- **Assigned task**
Format the entries below as a Markdown table with two columns, Row and Text. Put a row number under Row and one line under Text, and leave out blank lines.

- **The data**
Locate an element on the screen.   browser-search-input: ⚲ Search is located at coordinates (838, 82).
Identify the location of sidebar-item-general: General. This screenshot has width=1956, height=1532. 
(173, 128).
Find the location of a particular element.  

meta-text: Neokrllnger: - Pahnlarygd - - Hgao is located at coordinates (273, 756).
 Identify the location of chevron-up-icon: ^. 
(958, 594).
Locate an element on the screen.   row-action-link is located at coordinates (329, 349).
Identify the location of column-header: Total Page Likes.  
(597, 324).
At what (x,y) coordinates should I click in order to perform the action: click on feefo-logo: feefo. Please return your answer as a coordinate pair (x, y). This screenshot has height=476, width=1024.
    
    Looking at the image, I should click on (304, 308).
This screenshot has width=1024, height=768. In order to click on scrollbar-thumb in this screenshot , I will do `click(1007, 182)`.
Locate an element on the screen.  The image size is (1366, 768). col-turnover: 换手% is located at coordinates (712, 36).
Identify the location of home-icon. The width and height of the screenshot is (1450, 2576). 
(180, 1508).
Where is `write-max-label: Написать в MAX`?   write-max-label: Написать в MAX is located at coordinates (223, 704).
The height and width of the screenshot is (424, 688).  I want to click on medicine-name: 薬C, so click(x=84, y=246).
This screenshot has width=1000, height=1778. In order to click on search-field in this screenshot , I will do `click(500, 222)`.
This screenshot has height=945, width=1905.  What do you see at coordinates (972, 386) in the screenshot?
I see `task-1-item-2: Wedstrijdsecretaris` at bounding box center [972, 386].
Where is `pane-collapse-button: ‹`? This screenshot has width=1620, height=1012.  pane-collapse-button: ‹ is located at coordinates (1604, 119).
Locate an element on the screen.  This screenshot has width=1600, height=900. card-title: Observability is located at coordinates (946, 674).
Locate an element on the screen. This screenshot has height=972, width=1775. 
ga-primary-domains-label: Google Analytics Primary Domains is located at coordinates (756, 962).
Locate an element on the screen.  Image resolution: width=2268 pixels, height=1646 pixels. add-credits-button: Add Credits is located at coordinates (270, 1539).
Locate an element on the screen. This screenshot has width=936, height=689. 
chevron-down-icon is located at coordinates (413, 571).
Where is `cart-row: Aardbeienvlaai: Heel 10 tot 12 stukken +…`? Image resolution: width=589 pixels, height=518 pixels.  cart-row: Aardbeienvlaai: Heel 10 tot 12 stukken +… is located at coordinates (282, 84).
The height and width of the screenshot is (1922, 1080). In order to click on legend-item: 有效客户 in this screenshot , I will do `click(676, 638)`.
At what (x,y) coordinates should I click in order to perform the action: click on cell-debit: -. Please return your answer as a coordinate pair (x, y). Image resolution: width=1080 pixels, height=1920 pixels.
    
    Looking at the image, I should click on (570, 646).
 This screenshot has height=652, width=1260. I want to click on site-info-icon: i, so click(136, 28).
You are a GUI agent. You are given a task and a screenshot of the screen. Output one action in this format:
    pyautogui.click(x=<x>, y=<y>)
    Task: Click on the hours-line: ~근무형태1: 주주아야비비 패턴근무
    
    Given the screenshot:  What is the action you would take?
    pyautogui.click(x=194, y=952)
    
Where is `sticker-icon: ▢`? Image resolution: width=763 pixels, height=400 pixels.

- **Solution to this exercise**
| Row | Text |
|---|---|
| 1 | Locate an element on the screen.   browser-search-input: ⚲ Search is located at coordinates (838, 82). |
| 2 | Identify the location of sidebar-item-general: General. This screenshot has width=1956, height=1532.  |
| 3 | (173, 128). |
| 4 | Find the location of a particular element.   |
| 5 | meta-text: Neokrllnger: - Pahnlarygd - - Hgao is located at coordinates (273, 756). |
| 6 |  Identify the location of chevron-up-icon: ^.  |
| 7 | (958, 594). |
| 8 | Locate an element on the screen.   row-action-link is located at coordinates (329, 349). |
| 9 | Identify the location of column-header: Total Page Likes.   |
| 10 | (597, 324). |
| 11 | At what (x,y) coordinates should I click in order to perform the action: click on feefo-logo: feefo. Please return your answer as a coordinate pair (x, y). This screenshot has height=476, width=1024. |
| 12 |     Looking at the image, I should click on (304, 308). |
| 13 | This screenshot has width=1024, height=768. In order to click on scrollbar-thumb in this screenshot , I will do `click(1007, 182)`. |
| 14 | Locate an element on the screen.  The image size is (1366, 768). col-turnover: 换手% is located at coordinates (712, 36). |
| 15 | Identify the location of home-icon. The width and height of the screenshot is (1450, 2576).  |
| 16 | (180, 1508). |
| 17 | Where is `write-max-label: Написать в MAX`?   write-max-label: Написать в MAX is located at coordinates (223, 704). |
| 18 | The height and width of the screenshot is (424, 688).  I want to click on medicine-name: 薬C, so click(x=84, y=246). |
| 19 | This screenshot has width=1000, height=1778. In order to click on search-field in this screenshot , I will do `click(500, 222)`. |
| 20 | This screenshot has height=945, width=1905.  What do you see at coordinates (972, 386) in the screenshot? |
| 21 | I see `task-1-item-2: Wedstrijdsecretaris` at bounding box center [972, 386]. |
| 22 | Where is `pane-collapse-button: ‹`? This screenshot has width=1620, height=1012.  pane-collapse-button: ‹ is located at coordinates (1604, 119). |
| 23 | Locate an element on the screen.  This screenshot has width=1600, height=900. card-title: Observability is located at coordinates (946, 674). |
| 24 | Locate an element on the screen. This screenshot has height=972, width=1775.  |
| 25 | ga-primary-domains-label: Google Analytics Primary Domains is located at coordinates (756, 962). |
| 26 | Locate an element on the screen.  Image resolution: width=2268 pixels, height=1646 pixels. add-credits-button: Add Credits is located at coordinates (270, 1539). |
| 27 | Locate an element on the screen. This screenshot has width=936, height=689.  |
| 28 | chevron-down-icon is located at coordinates (413, 571). |
| 29 | Where is `cart-row: Aardbeienvlaai: Heel 10 tot 12 stukken +…`? Image resolution: width=589 pixels, height=518 pixels.  cart-row: Aardbeienvlaai: Heel 10 tot 12 stukken +… is located at coordinates (282, 84). |
| 30 | The height and width of the screenshot is (1922, 1080). In order to click on legend-item: 有效客户 in this screenshot , I will do `click(676, 638)`. |
| 31 | At what (x,y) coordinates should I click in order to perform the action: click on cell-debit: -. Please return your answer as a coordinate pair (x, y). Image resolution: width=1080 pixels, height=1920 pixels. |
| 32 |     Looking at the image, I should click on (570, 646). |
| 33 |  This screenshot has height=652, width=1260. I want to click on site-info-icon: i, so click(136, 28). |
| 34 | You are a GUI agent. You are given a task and a screenshot of the screen. Output one action in this format: |
| 35 |     pyautogui.click(x=<x>, y=<y>) |
| 36 |     Task: Click on the hours-line: ~근무형태1: 주주아야비비 패턴근무 |
| 37 |     Given the screenshot:  What is the action you would take? |
| 38 |     pyautogui.click(x=194, y=952) |
| 39 | Where is `sticker-icon: ▢`? Image resolution: width=763 pixels, height=400 pixels. |